At movement down at the ranch, the reporters and photographers in the vans all hopped out and got ready.

“I think I’m going into town for coffee,” Max announced and walked back to his pickup. He’d heard that the Senator had a fundraiser coming up. Maybe that was why he was getting into his car and headed toward the gate and the hired security guard manning it.

Max started his pickup. He’d tried to follow Senator Buckmaster Hamilton before, but had lost him. The senator drove like a bat out of hell and he had the luxury of knowing the roads. Add to that the dust that boiled up behind the senator’s car…Max had lost him the couple of times he tried.

This morning, while he would have loved to really go into town for coffee, he was determined to outfox the man.

He took off down the road that led to Beartooth. If he was wrong and the senator was headed the other way, then he still had nothing to lose. He’d go into the small former mining town and have breakfast at the Branding Iron. Maybe he’d hear something he could use.

But the glanced in his mirror, he saw the senator’s car behind him. He drove slow, his window down. The smells of summer blew in reminding him of his childhood growing up down by West Yellowstone. He loved this time of year. He also loved what he did for a living. As an investigative reporter, he got to snoop into other people’s lives. It was like digging through their garbage, which admittedly he’d done a few times when the situation necessitated it.

He was going slow enough that he knew the senator would eventually pass him to get out of his dust. Sure enough he finally did, blowing past without giving him even a sideways glance. Max was betting the man hadn’t noticed him or his old truck parked down the road from where the other reporters hung out.

A news van came flying up behind Max. He moved to the middle of the road and ignored the driver blasting the horn. He could see the senator’s dust dissipating in the distance. Just a little farther.

He’d followed the man another time when he’d left about this time of day and headed in this direction. Max was betting the senator was going to the same place. What had thrown him before was that there’d been no ranches or houses nearby the spot where he’d lost him.

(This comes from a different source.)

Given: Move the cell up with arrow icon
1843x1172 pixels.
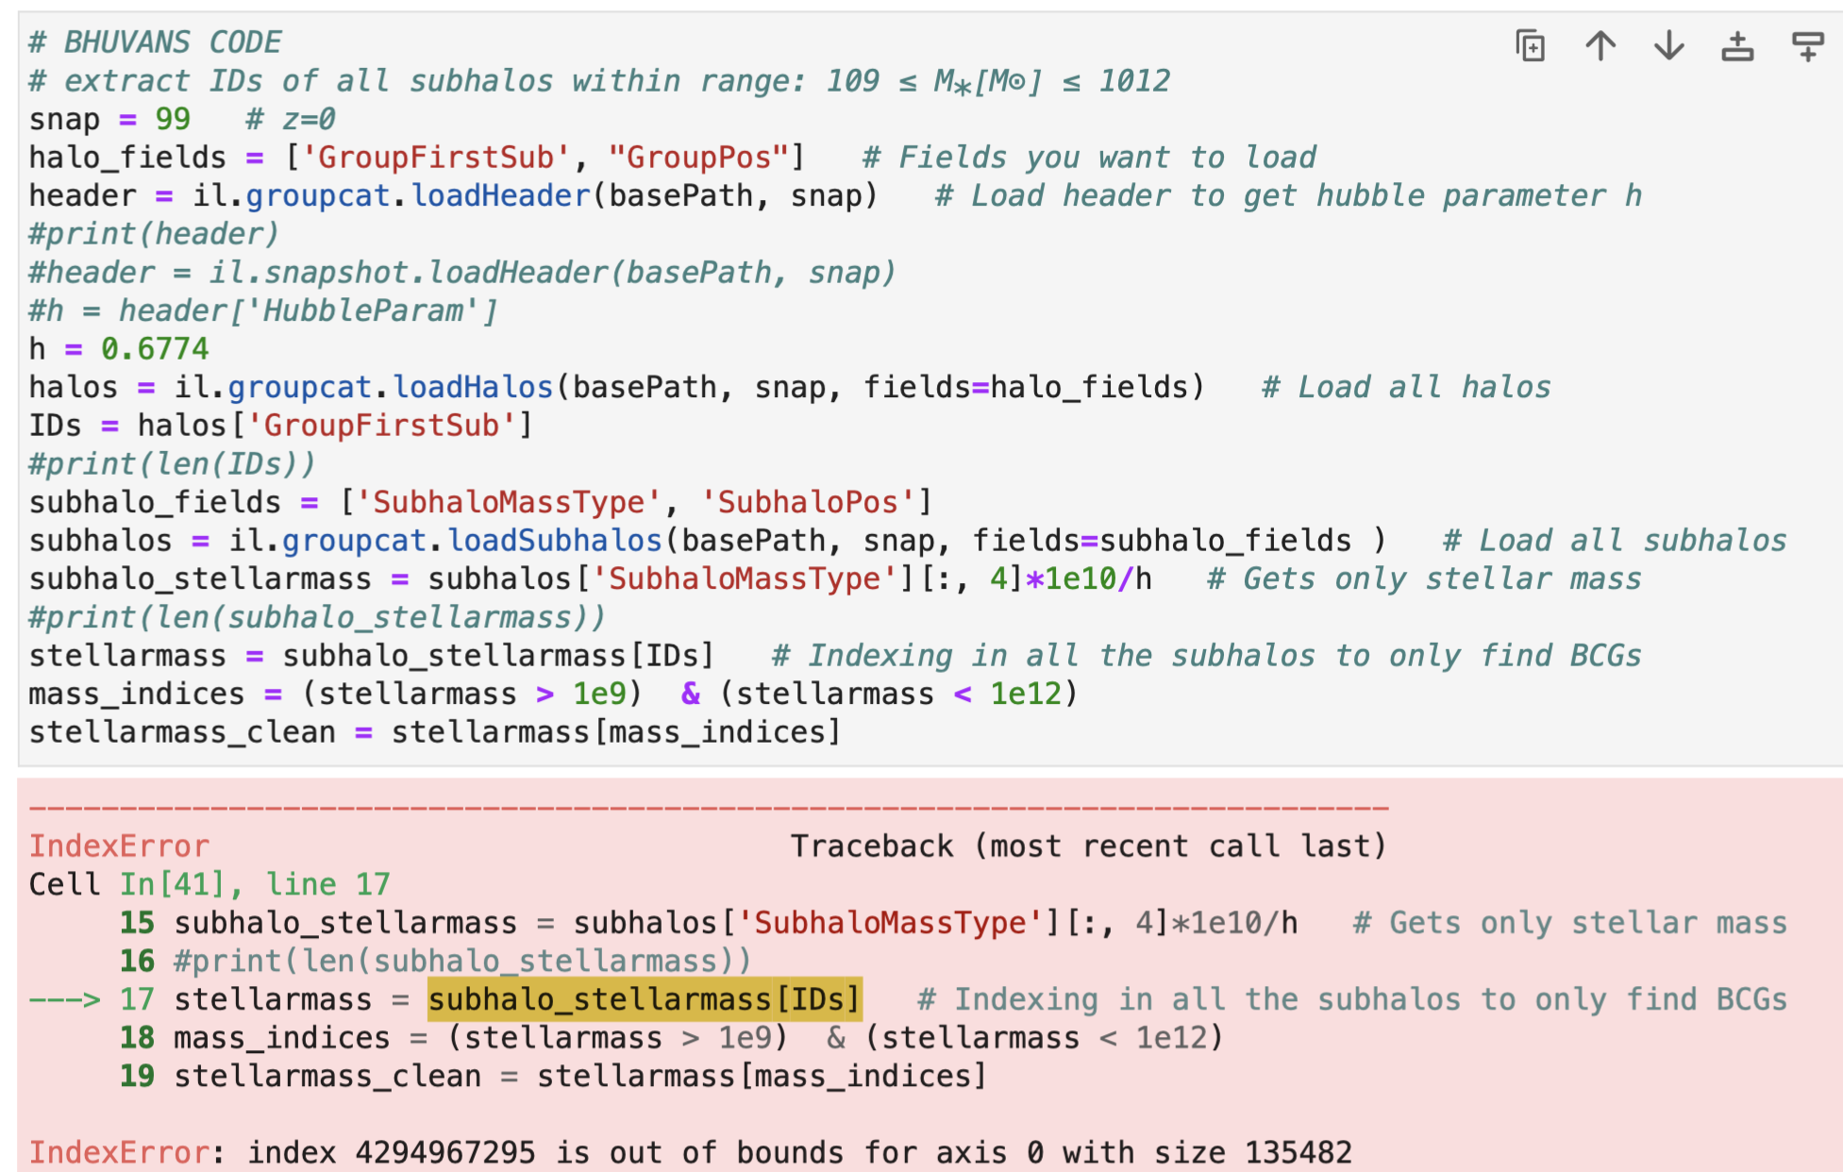Looking at the screenshot, I should coord(1600,45).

This time he had another plan. He finally let the news van pass him, knowing the van would never be able to catch up to the senator. Slowing he turned at the next dirt road. Sometimes at night, with nothing to do, he would just drive back roads. He’d found this one quite by accident and had been surprised to end up on a tall rocky outcropping. The view had been incredible.

He figured teenagers knew about the spot because he’d seen a few rock fire pits and a lot of smashed empty beer cans.

Driving up the road, he stopped short of the top of the rock peak. Getting out, he grabbed his camera case and closing the door quietly, headed up to the pinnacle. He’d almost reached the top when he heard the vehicle on the narrow dirt road below him. He recognized the senator’s car as it came to a stop at the edge of the road.

The man got out and walked down to the creek, disappearing into the pines.

A few minutes later a pickup truck came down the road from the other direction and began to slow to a stop. Max took a photo of the dust trail the truck had left across the canyon and up into the pines of the foothills. He was getting excited, positive he was on to something given that the senator was meeting in such an isolated spot.

As the truck stopped, he had his camera ready. With the telephoto lens, he snapped a shot of the driver behind the wheel. But it was when the passenger side door opened and the blonde stepped out, that he knew he’d hit paydirt.

He snapped a half dozen photographs of the woman as she headed down to the creek to meet the senator. He even lucked out and got one of the two of them together. If he was right and this woman was Sarah Hamilton, what he had in his camera was like money in the bank.